セラピストにむけた情報発信



東京大学・原正之先生との交流




2012年5月21日

私の共同研究者の一人に,現在東京大学工学研究科にて助教をされている原正之氏がいます.

原氏との出会いは10年前の2002年になります.私が横浜国立大学でポスドクをしていた頃,原氏は当時お世話になっていた薮田哲郎先生のもとで大学院生をされていました.薮田先生も原氏も,工学者でありながら認知科学についても造詣が深く,私の研究についても関心を持ってくださいました.

こうした交流の中で,お二人が携わっていたハプティック・インターフェイス(触覚や力覚をバーチャルリアリティの中で再現する装置)の研究のお手伝いをする機会をいただきました.装置がいかにリアリティを持っているかについて,心理学的な観点から評価しようという目的のもと,実験を行い,いくつかの論文を発表しました.

原氏は2008年に博士課程を修了後,東大の特任助教,スイス連邦工科大学ローザンヌ校での研究員を経て,現在に至ります.特にスイスでは,意識研究で著名なO.Blanke教授とも研究実績があります.

今年の4月に,久しぶりに再会の機会を得ました.本学にご来訪いただき,私の研究室スタッフを対象として,「ロボティクス・ハプティック技術のニューロサイエンス研究への応用」というタイトルにて講演をしてもらいました.工学的なデバイスを開発しながら,常に認知科学分野との接点を忘れないという原氏のスタンスは,この10年間の経験でさらに磨きがかかっていることを実感できる内容でした.

元データ
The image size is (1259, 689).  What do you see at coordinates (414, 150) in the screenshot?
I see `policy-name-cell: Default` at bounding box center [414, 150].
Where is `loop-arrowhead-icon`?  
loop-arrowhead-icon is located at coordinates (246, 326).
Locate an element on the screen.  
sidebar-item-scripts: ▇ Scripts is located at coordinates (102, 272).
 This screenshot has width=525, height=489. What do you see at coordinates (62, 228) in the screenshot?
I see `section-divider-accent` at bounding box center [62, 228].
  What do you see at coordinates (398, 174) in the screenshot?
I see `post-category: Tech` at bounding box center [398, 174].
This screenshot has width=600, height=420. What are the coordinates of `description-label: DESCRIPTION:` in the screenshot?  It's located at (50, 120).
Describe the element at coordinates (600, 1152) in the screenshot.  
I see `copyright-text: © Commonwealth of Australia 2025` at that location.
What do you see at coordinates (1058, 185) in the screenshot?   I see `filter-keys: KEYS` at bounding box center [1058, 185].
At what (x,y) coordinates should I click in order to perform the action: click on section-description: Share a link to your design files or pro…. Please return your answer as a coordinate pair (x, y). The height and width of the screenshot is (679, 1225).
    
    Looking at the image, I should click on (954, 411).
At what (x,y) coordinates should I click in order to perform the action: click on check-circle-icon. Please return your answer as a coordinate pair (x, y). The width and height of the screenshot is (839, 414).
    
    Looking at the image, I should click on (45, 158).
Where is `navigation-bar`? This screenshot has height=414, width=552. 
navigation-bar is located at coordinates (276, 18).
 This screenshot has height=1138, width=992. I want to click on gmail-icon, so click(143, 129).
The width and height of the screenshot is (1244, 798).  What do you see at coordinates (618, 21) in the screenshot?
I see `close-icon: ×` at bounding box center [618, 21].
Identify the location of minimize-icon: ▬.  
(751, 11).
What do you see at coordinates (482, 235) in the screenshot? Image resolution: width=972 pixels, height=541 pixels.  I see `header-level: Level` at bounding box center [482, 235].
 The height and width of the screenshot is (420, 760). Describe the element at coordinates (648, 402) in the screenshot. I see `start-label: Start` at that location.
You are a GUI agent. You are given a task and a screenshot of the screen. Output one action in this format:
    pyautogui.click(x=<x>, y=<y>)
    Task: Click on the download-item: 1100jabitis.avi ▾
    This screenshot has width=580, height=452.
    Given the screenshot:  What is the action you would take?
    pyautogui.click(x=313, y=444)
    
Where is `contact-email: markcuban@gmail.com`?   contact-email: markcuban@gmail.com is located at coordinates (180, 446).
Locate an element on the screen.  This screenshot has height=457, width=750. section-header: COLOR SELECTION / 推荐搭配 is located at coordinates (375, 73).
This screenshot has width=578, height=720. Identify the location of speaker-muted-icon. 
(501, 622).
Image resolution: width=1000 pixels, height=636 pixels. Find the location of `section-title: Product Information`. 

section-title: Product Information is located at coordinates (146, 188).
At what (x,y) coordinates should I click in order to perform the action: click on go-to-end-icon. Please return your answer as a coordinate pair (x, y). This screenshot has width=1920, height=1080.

出題要件
抜粋文に基づいて、原正之氏が筆者の研究室スタッフに向けて行った講演のタイトルを答えてください。

解答欄
「ロボティクス・ハプティック技術のニューロサイエンス研究への応用」です。